Presidenta de Costa Rica pierde la paciencia con Daniel Ortega

Laura Chinchilla dijo que el presidente de Nicaragua le hace frente al lío fronterizo con “bravuconadas”.

La presidenta de Costa Rica, Laura Chinchilla, subió el tono de sus declaraciones sobre el litigio territorial con Nicaragua, reforzó la vigilancia policial en la frontera y aseguró que las relaciones entre ambos países están “al mínimo”.

“Hoy me permito recordarles a esos señores del norte, con sus palabras altisonantes, con sus bravuconadas y uso de la fuerza, que solo los cobardes son valientes con los indefensos”, expresó la mandataria en alusión al presidente de Nicaragua, Daniel Ortega, y su gobierno.

Chinchilla pronunció estas palabras en el acto de conmemoración del 62 aniversario de la abolición del Ejército, donde afirmó que Costa Rica mantendrá sus convicciones pacíficas pese a las “provocaciones” de Nicaragua. “No serán sus reiteradas provocaciones las que nos arrastrarán a los escenarios de violencia y agresión a los que ellos están acostumbrados, no serán ellos quienes escudados en el poder de las armas vengan a decirnos de qué se trata ser valiente”, afirmó.

La gobernante también ordenó a su ministro de Seguridad, José María Tijerino, reforzar la presencia policial en el delta y la desembocadura de los ríos costarricenses Colorado, Sarapiquí y San Carlos, debido a “insinuaciones” de Ortega. “Nos han seguido amenazando. Han hecho insinuaciones de posibles incursiones en el río Colorado, de posibles trabajos que afecten la boca y el cauce”, manifestó Chinchilla en una conferencia de prensa después del acto oficial.

La mandataria aseguró que los policías no se acercarán a Isla Calero, foco del litigio bilateral, pues respeta la resolución de la Organización de Estados Americanos (OEA) que pidió a ambos países despejar la zona de oficiales armados, un dictámen rechazado por Nicaragua.

Sobre las relaciones bilaterales, Chinchilla explicó que se encuentran “al mínimo” y aseguró que no impondrá sanciones comerciales ni migratorias contra Nicaragua, pues éstas solo afectan a los ciudadanos que no tienen nada que ver con el litigio. “Tengo que reconocer que las relaciones diplomáticas son prácticamente inexistentes, están al mínimo, nuestro embajador se mantiene acá y el resto del personal de la embajada ha sido llamado a Costa Rica”, declaró Chinchilla.

El pasado lunes, Ortega aseguró que en diciembre se comenzará a limpiar el delta del río San Juan desde un punto donde el caudal de la vía fluvial nicaragüense va hacia el costarricense río Colorado. Afirmó que este problema reduce el caudal del San Juan y que basta limpiar un poco el río para que lo recupere de manera permanente. Ortega también ha dicho que su país reclamará ante la Corte Internacional de Justicia (CIJ) el derecho de navegar por el río Colorado.
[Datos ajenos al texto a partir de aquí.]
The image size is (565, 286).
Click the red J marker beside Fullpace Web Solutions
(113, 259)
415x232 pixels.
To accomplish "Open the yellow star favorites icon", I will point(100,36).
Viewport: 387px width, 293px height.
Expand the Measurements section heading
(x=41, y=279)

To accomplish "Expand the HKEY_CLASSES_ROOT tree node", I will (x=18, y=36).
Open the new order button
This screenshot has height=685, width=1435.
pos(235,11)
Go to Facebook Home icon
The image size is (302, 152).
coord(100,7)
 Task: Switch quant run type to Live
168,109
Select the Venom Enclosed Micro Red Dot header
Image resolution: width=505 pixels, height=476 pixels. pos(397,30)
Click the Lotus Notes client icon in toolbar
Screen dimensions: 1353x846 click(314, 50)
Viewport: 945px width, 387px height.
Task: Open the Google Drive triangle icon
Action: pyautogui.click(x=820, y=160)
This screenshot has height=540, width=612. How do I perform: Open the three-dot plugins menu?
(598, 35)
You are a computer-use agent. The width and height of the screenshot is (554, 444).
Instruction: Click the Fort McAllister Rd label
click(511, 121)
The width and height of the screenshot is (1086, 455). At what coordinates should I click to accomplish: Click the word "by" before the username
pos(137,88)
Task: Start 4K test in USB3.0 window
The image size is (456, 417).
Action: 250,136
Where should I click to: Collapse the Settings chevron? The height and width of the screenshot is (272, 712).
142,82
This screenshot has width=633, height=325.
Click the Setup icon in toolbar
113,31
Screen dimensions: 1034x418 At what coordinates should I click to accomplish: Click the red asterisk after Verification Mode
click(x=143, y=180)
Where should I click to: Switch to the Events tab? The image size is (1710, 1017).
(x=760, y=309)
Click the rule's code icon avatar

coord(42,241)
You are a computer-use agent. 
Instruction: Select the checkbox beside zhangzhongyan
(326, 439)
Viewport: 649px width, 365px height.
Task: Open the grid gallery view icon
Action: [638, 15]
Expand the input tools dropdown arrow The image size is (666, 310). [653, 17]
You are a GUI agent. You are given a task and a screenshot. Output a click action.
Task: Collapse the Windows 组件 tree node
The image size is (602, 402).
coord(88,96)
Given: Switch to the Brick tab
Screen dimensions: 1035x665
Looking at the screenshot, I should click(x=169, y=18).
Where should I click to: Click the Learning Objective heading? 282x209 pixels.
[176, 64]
Costa Rica denunció a Nicaragua ante la CIJ, la Organización de Estados Americanos (OEA) y la Secretaría de la Convención Ramsar por los daños ambientales e invasión militar a una porción de la costarricense Isla Calero.

Chinchilla aseguró que expondrá el asunto en la Cumbre Iberoamericana de Jefes de Estado y de Gobierno que se celebrará en Argentina esta semana y que en los próximos días el canciller, René Castro, lo hará en la Cumbre sobre Cambio Climático (COP16), que se celebra en Cancún (México).

En la cumbre de Cancún, Costa Rica también espera presentar un informe que elaborará un grupo de expertos de la Convención Ramsar que visitó Costa Rica pero que no pudo sobrevolar la zona de litigio, donde San José ha denunciado que Nicaragua ha causado daños en un humedal de importancia internacional.

El litigio bilateral comenzó el 21 de octubre, cuando Costa Rica denunció que Nicaragua estaba lanzando en la costarricense Isla Calero los sedimentos del dragado del río San Juan, de soberanía nicaragüense. Posteriormente, San José acusó a Managua de construir un canal en la Isla Calero para unir el río San Juan con la nicaragüense Laguna Los Portillos, causando daños a un humedal declarado como de importancia internacional por la Convención Ramsar en 1996.

El presidente Ortega ha dicho que todos los trabajos se realizan en territorio de Nicaragua y que es allí donde están los militares, pero en labores de combate al narcotráfico.